▶ [Information shown]:
◆ ◆ ◆ ◆
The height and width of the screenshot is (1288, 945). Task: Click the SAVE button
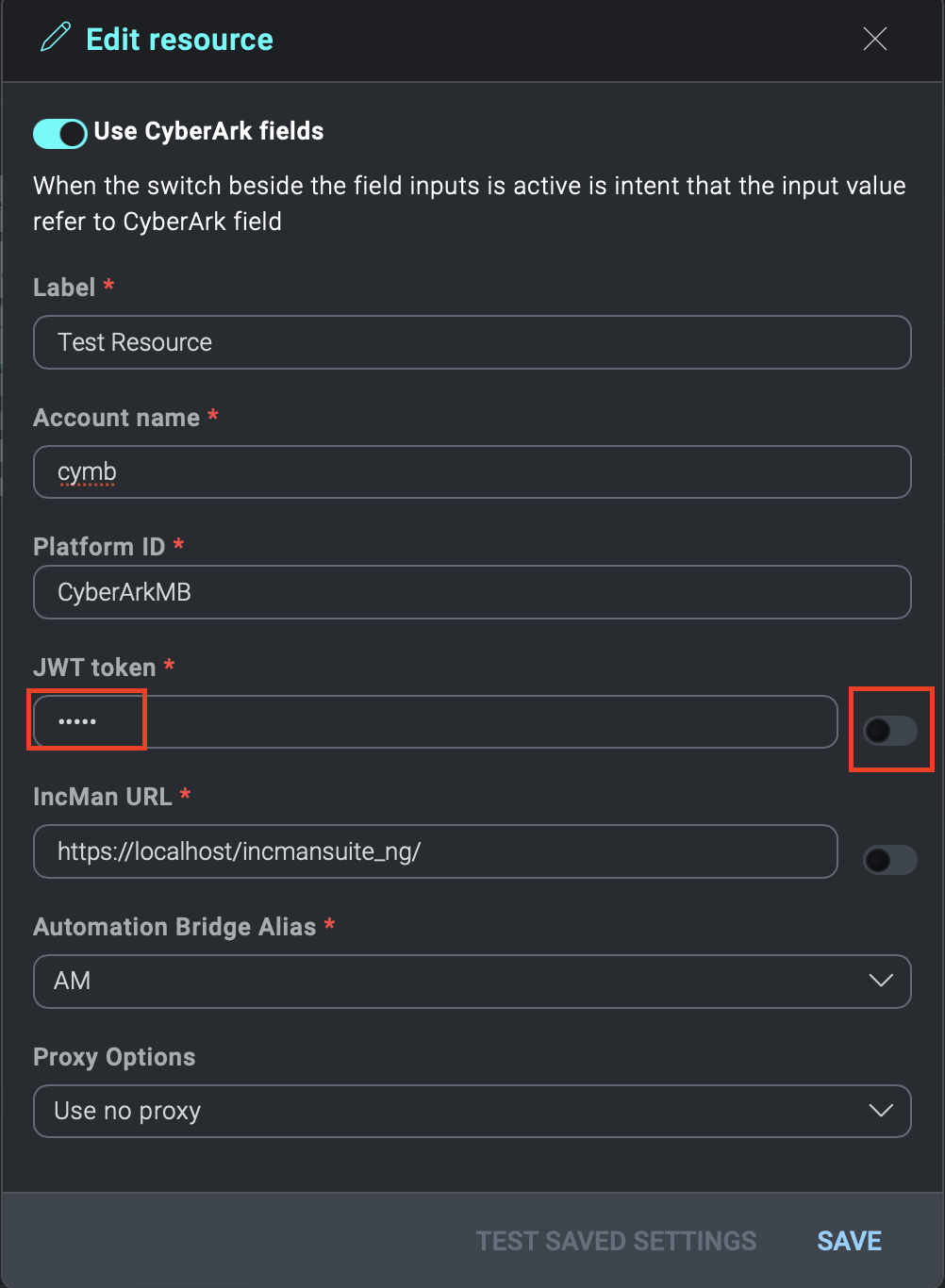coord(848,1241)
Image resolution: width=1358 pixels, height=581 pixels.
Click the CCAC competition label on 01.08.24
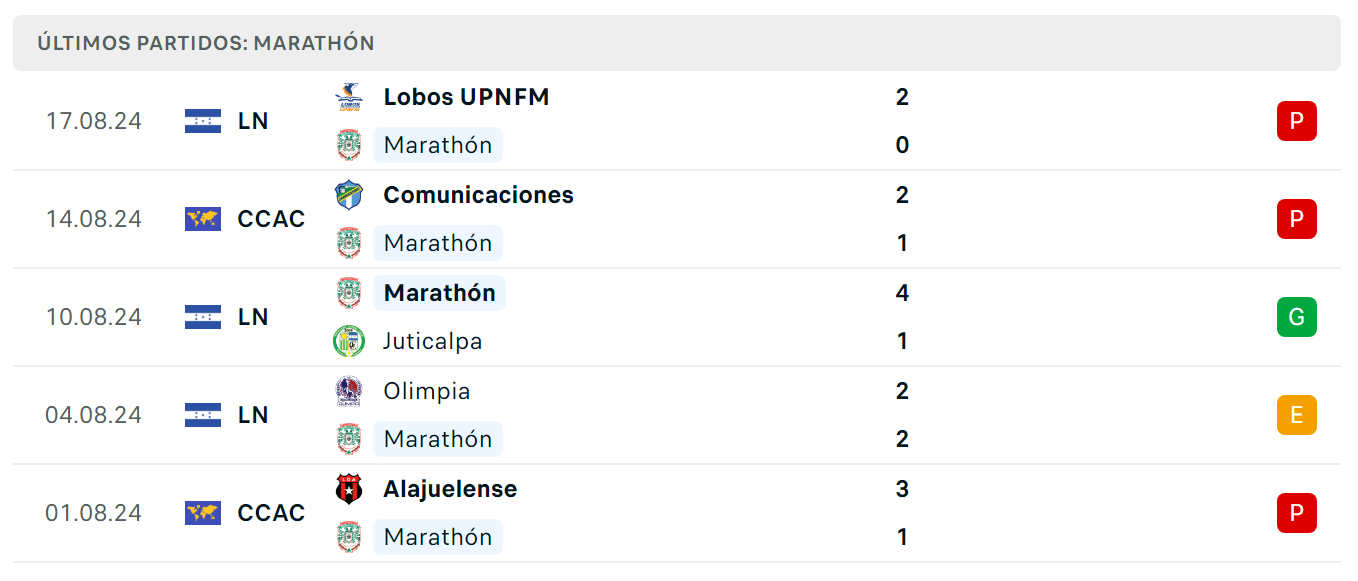pyautogui.click(x=271, y=513)
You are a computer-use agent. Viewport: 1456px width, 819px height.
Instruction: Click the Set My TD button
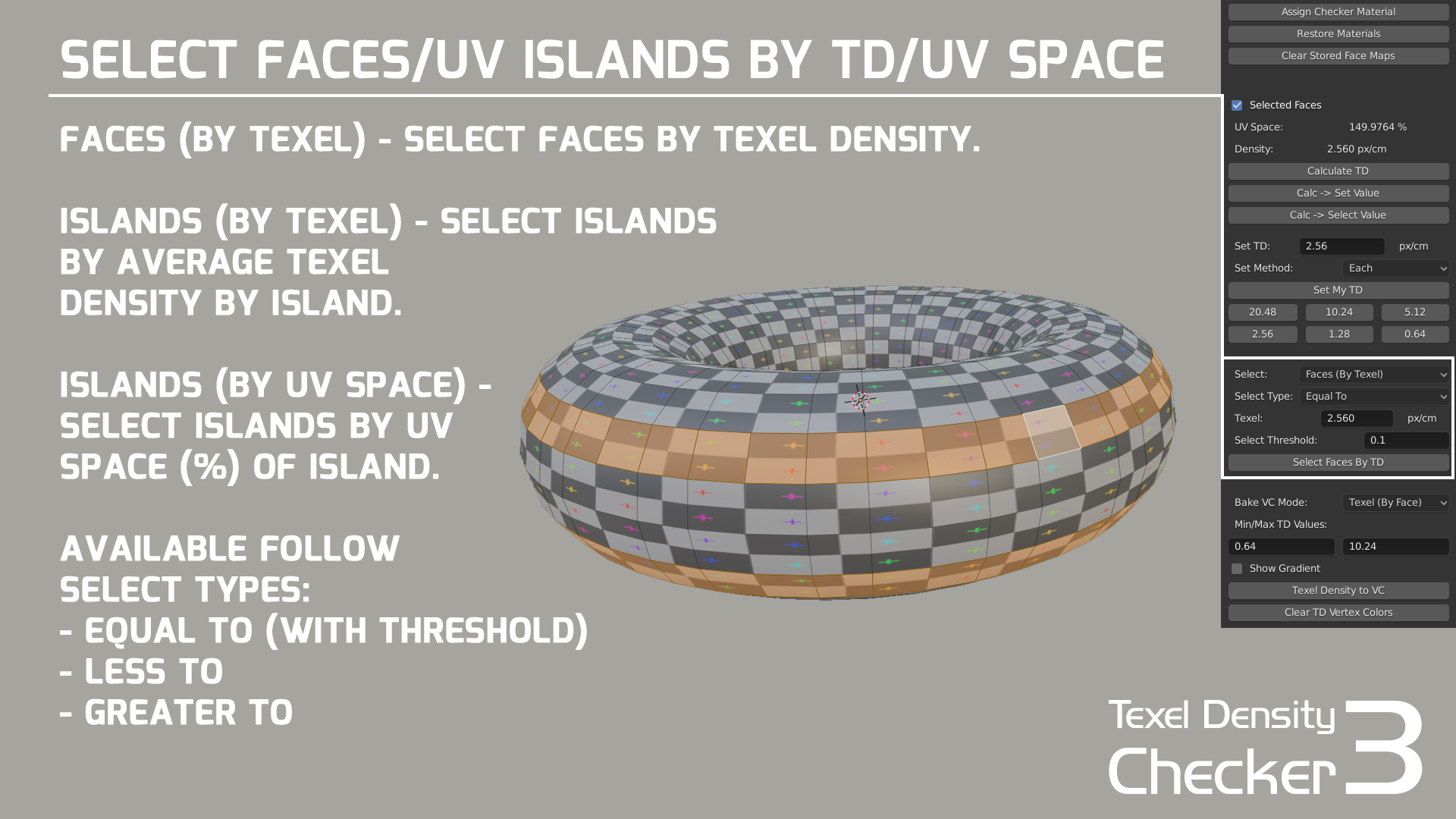[1338, 289]
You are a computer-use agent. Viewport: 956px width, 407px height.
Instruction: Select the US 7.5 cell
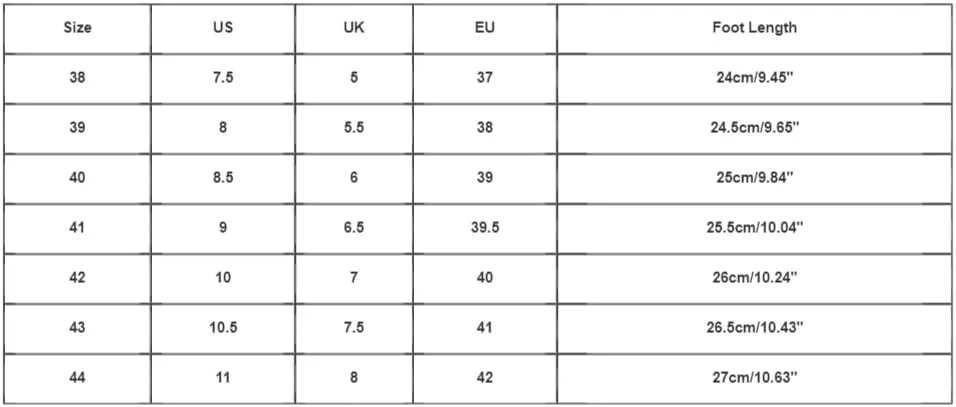click(x=223, y=79)
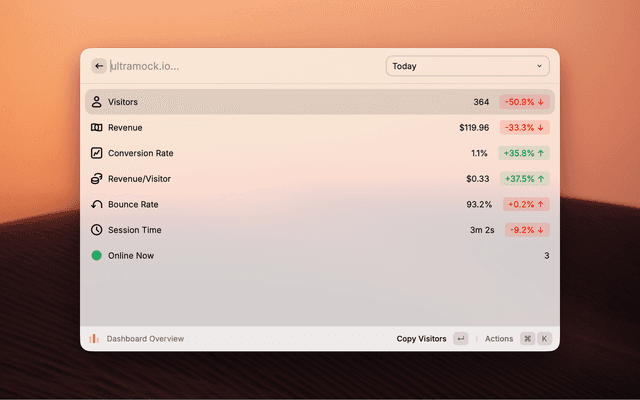Image resolution: width=640 pixels, height=400 pixels.
Task: Click the Conversion Rate chart icon
Action: (x=96, y=153)
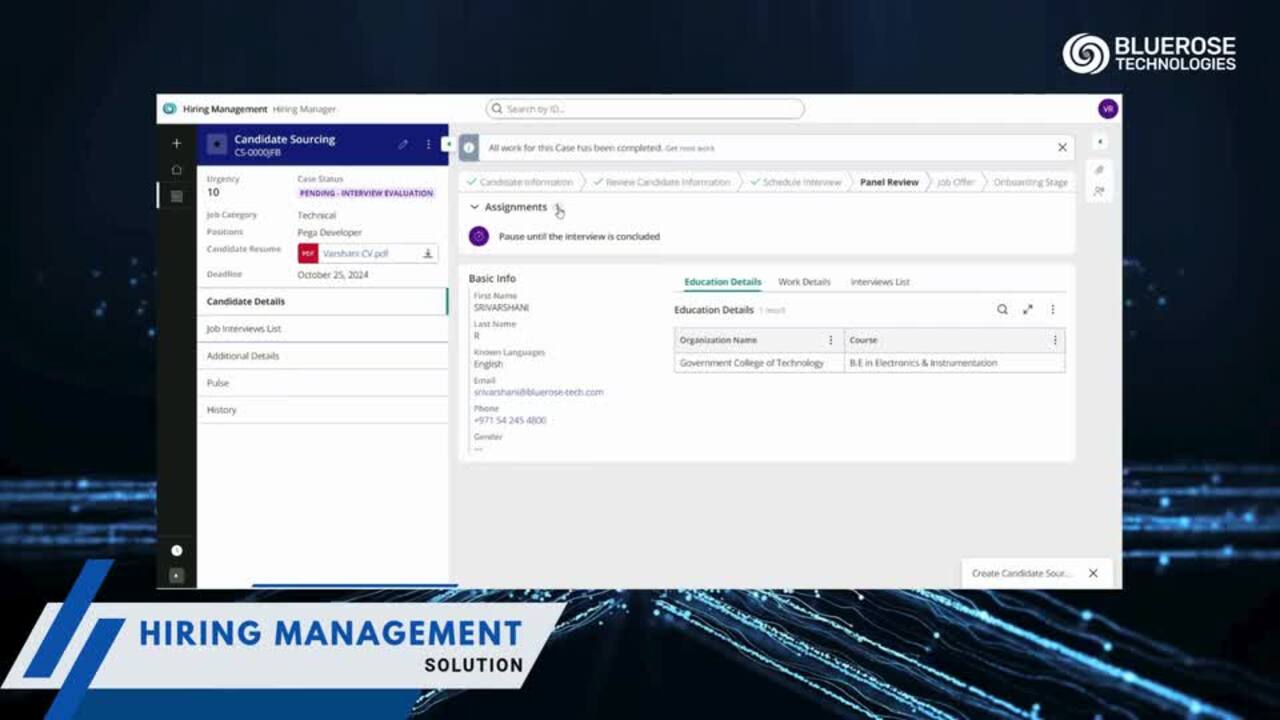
◆ ◆ ◆ ◆
▶ [Task statement]:
The response should be the lines from the one containing "You are a computer-use agent. Viewport: 956px" through the final line of the records, reproduced exactly and with every picture left out.

▶ [Output]:
You are a computer-use agent. Viewport: 956px width, 407px height.
Instruction: Select the US 7.5 cell
click(x=223, y=79)
Image resolution: width=640 pixels, height=400 pixels.
Task: Click the Conversion Rate chart icon
Action: (x=96, y=153)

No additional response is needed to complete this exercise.